Garbage Collecting pipeline

Garbage Collecting (GC) module

According to LUNA Platform 3 logic, garbage is the descriptors that are linked neither to a person nor to a list.

For normal system operation, one needs to regularly delete garbage from databases. For this, run the system cleaning script remove_not_linked_descriptors.py from this folder.

According to Backport 3 architecture, this script removes faces, which do not have links with any lists or persons from the Luna Backport 3 database, from the Faces service.

Script execution pipeline

The script execution pipeline consists of several stages:

  1. A temporary table is created in the Faces database. See more info about temporary tables for oracle or postgres.

  2. Ids of faces that are not linked to lists are obtained. The ids are stored in the temporary table.

  3. While the temporary table is not empty, the following operations are performed:

    • The batch of ids from the temporary table is obtained. First 10k (or less) face ids are received.
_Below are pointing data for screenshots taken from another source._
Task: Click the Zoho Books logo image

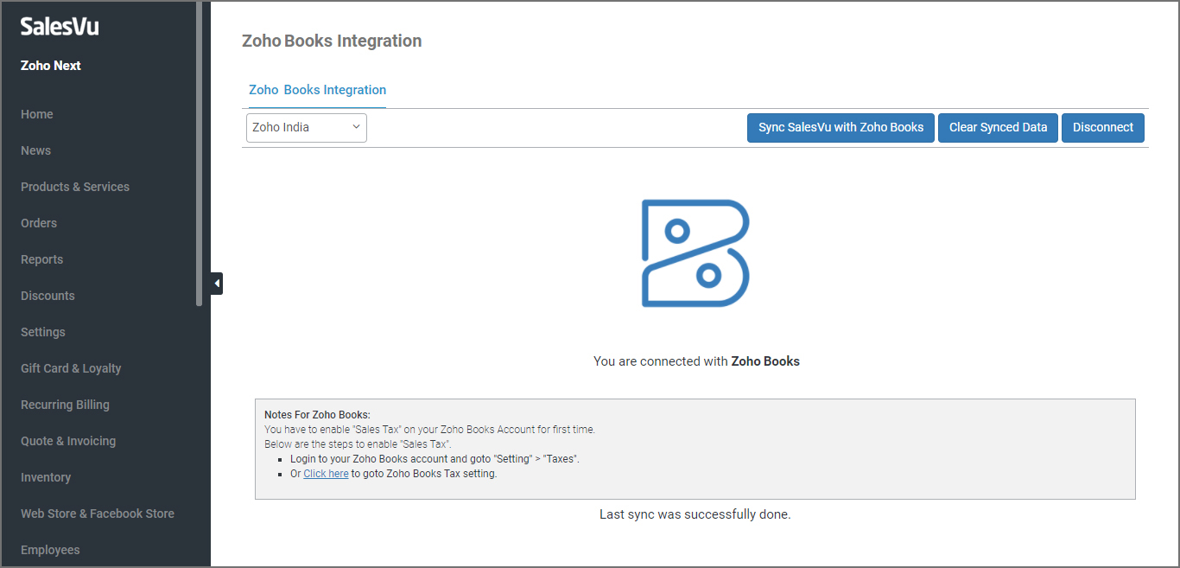Action: click(695, 253)
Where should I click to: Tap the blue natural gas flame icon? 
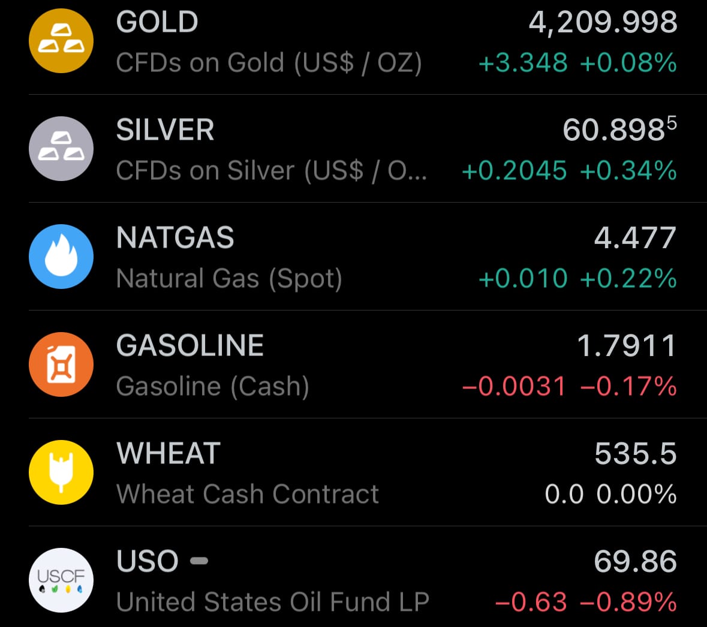click(x=61, y=257)
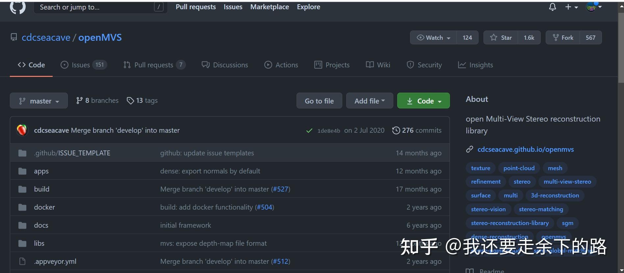
Task: Star the openMVS repository
Action: coord(501,38)
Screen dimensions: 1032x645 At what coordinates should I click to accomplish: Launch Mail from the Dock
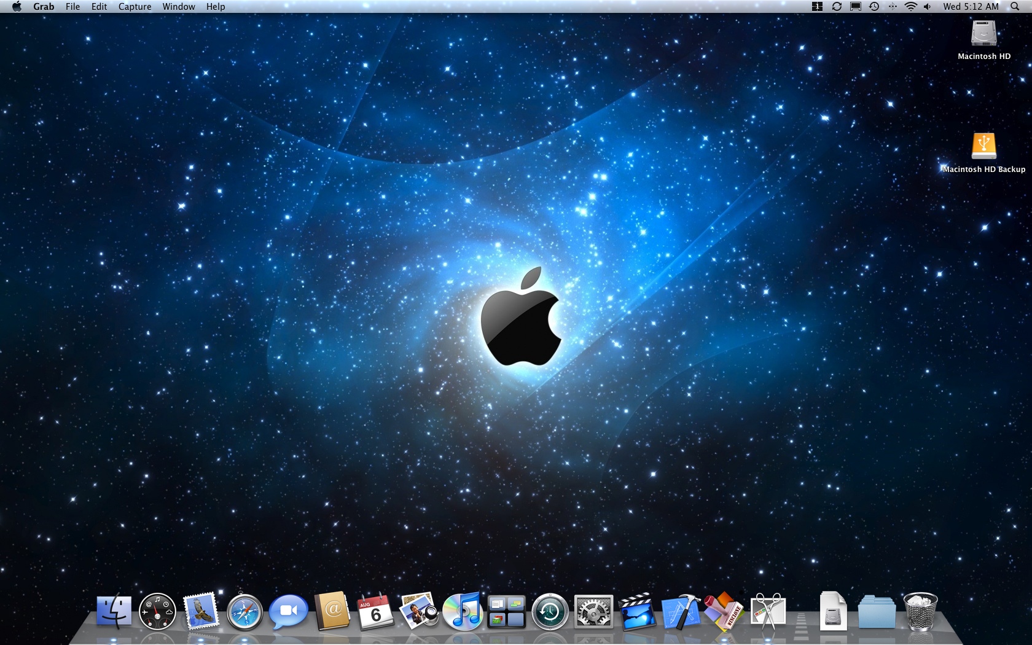click(x=201, y=612)
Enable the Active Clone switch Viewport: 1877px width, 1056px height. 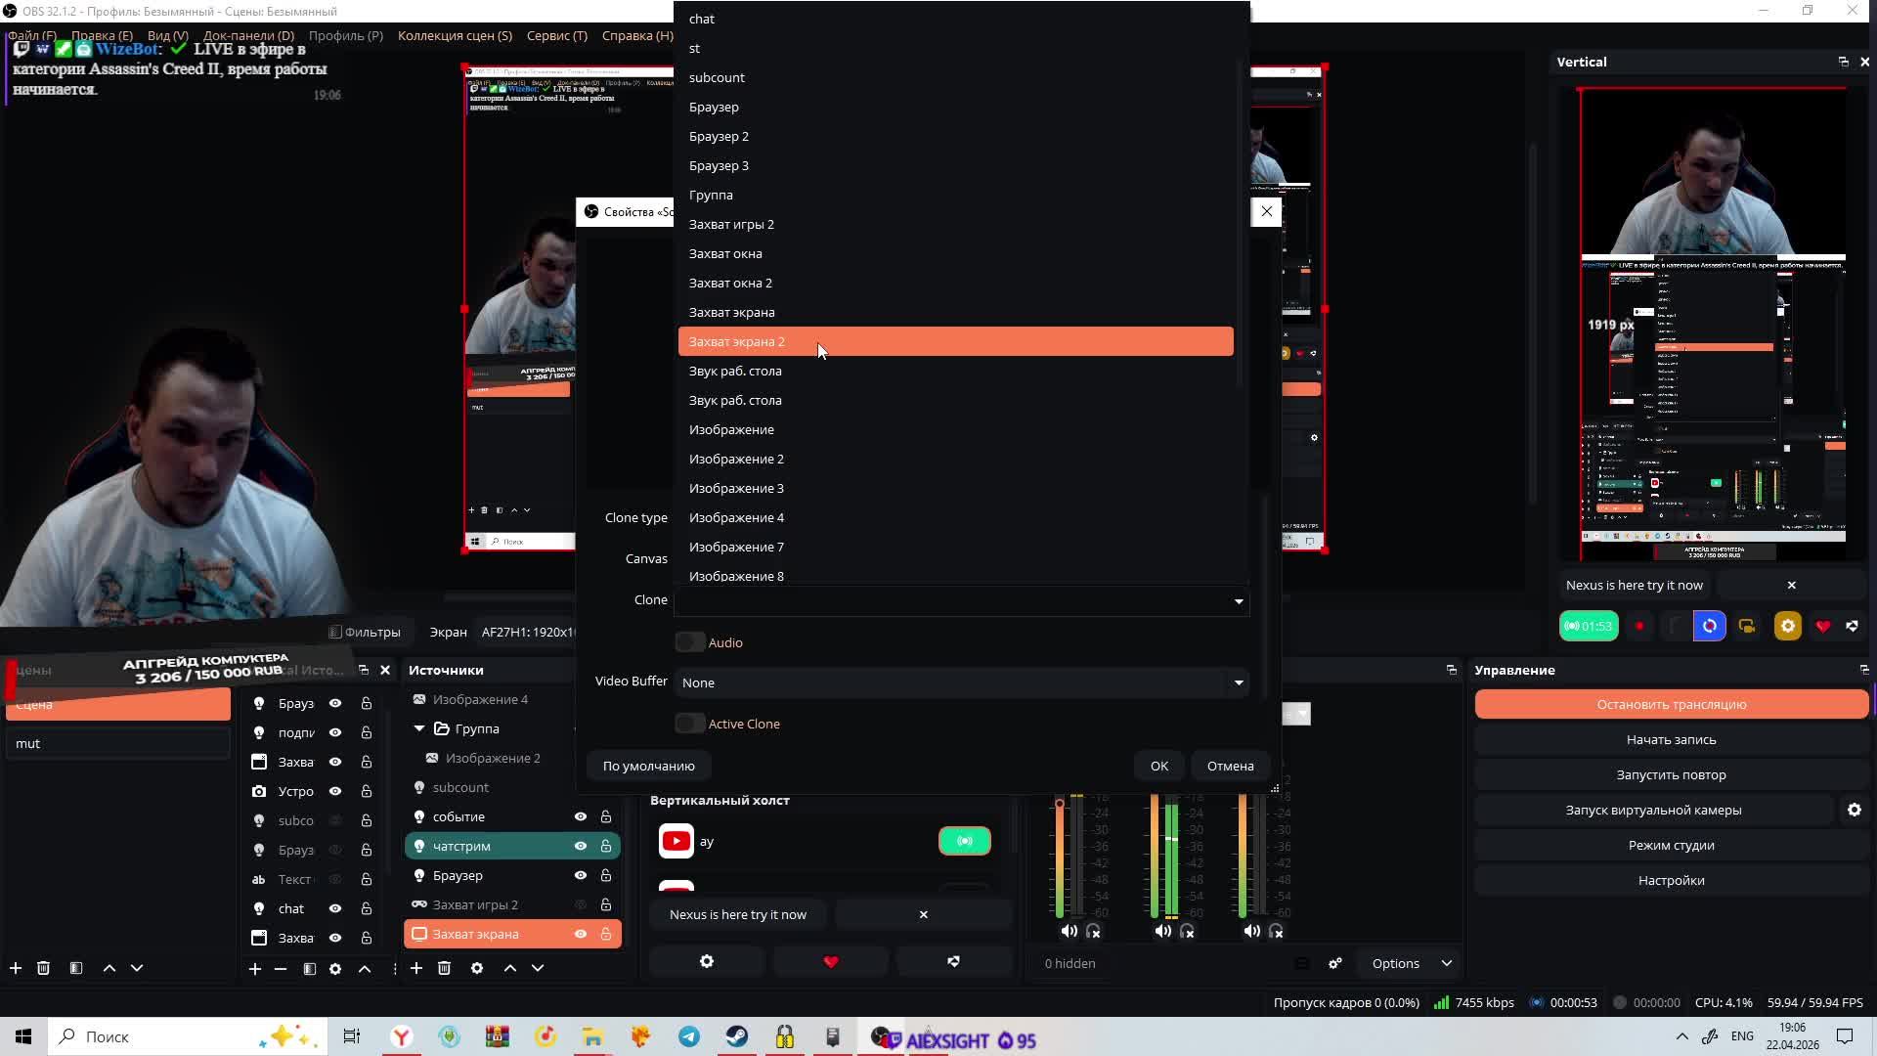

    • Filtered ids are obtained. Filtered ids are ids that do not exist in the person_face table of the Backport 3 database.
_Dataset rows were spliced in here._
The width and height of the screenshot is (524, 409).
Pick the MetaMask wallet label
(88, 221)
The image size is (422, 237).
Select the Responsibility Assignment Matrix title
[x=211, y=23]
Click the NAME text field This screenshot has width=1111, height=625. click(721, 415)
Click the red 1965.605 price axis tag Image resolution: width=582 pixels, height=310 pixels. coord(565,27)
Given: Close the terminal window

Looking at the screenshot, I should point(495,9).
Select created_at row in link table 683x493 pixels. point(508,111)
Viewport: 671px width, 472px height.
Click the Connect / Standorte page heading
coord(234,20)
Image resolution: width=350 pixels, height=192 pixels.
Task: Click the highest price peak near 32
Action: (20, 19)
    • Filtered ids are removed from the Faces database. If some of the faces cannot be removed, the script stops.

    • Filtered ids are removed from the Backport 3 database (foolcheck). A warning will be printed.
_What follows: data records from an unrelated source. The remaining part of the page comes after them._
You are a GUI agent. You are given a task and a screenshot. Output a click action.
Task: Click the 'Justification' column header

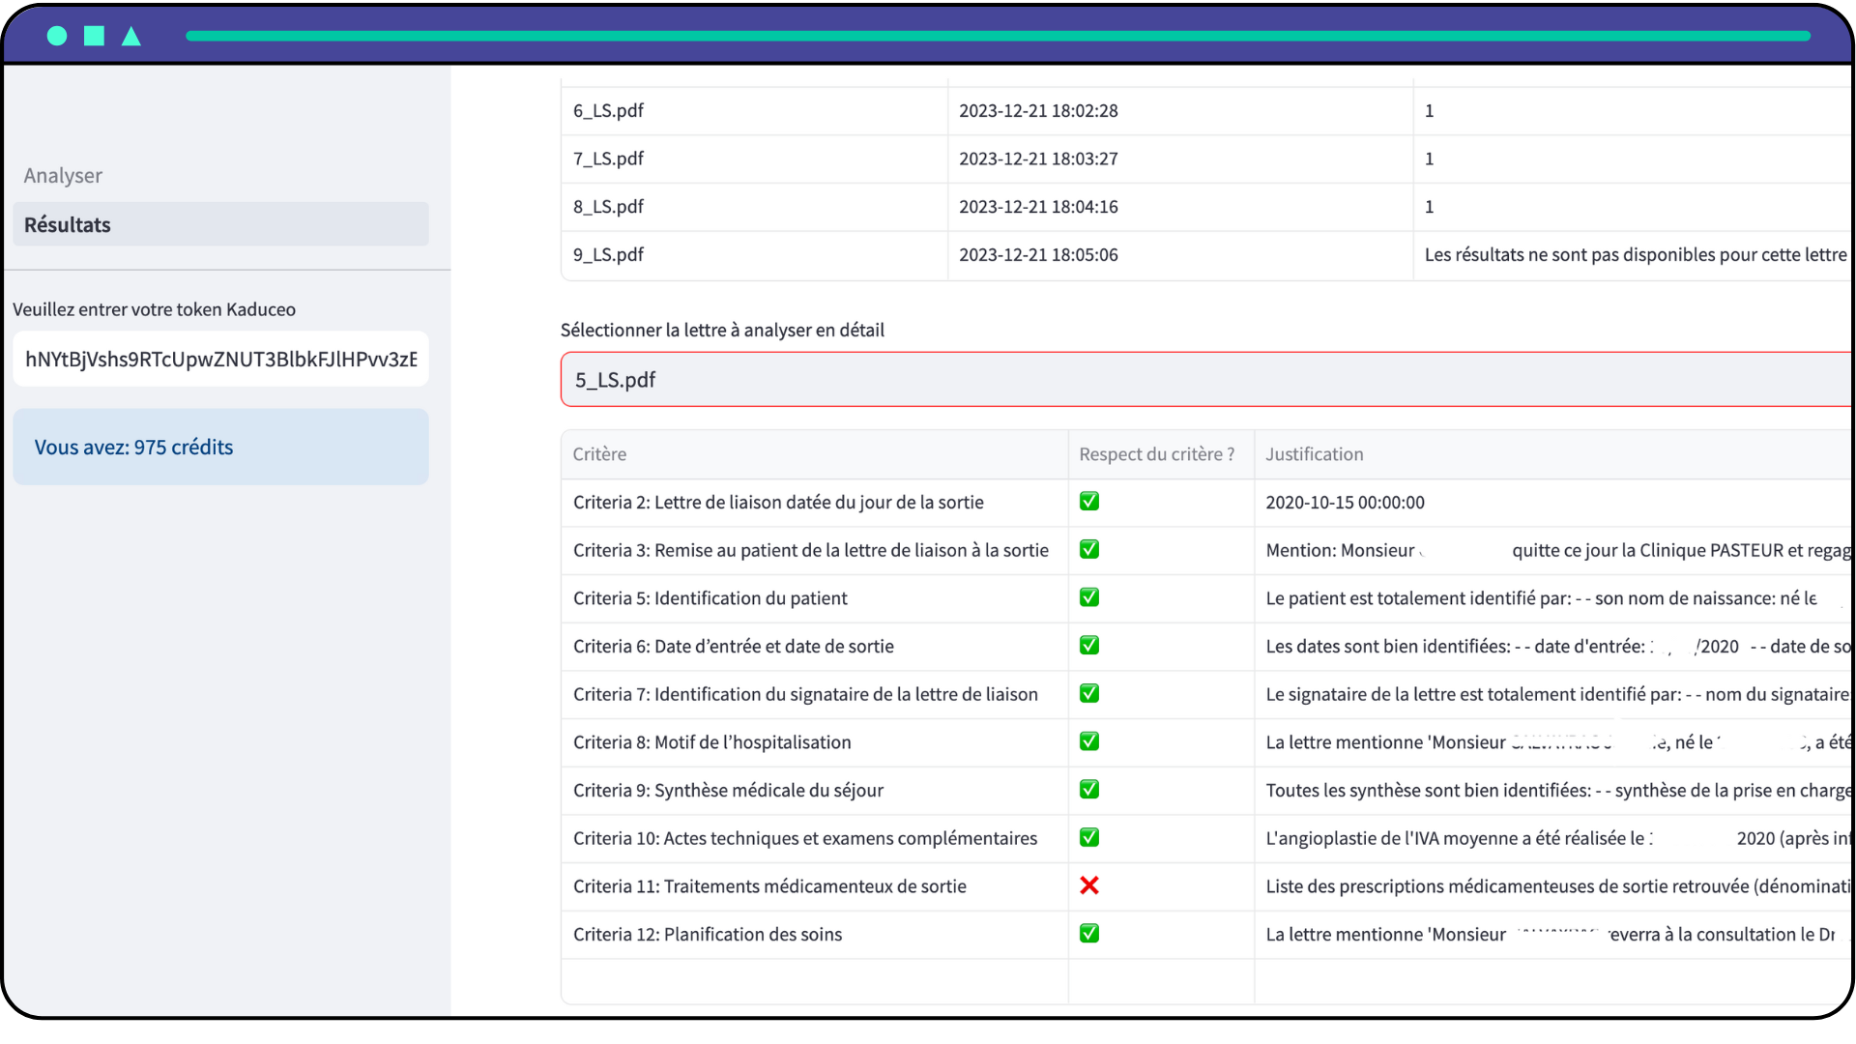tap(1314, 453)
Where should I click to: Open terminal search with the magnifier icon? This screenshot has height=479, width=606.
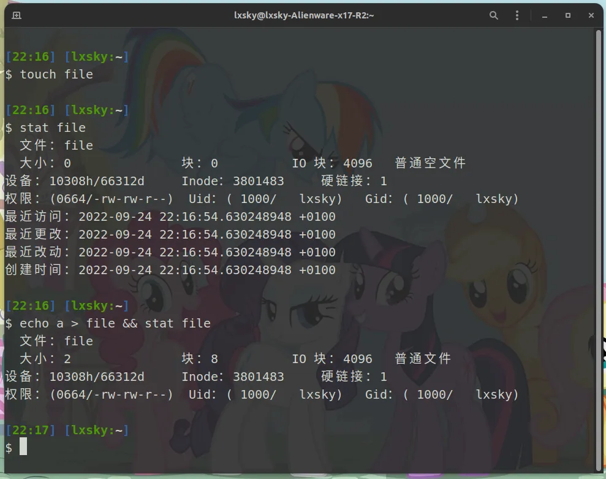pos(494,15)
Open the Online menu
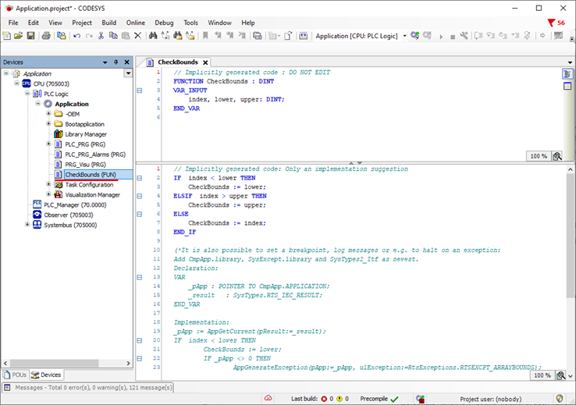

    • Ids are removed from the temporary table.

Script launching

Python of version 3.9 is required for the script launching.

The virtual environment for the Backport 3 service should be activated before the script launching. Read about the virtual environment activation and requirements installation in the install.html document.

  • Set up actual configurations for the Faces database and Backport 3 database in the ./config.conf file.

  • Launch the script:

    python remove_not_linked_descriptors.py

The output will include information about the number of removed faces and the number of persons with faces.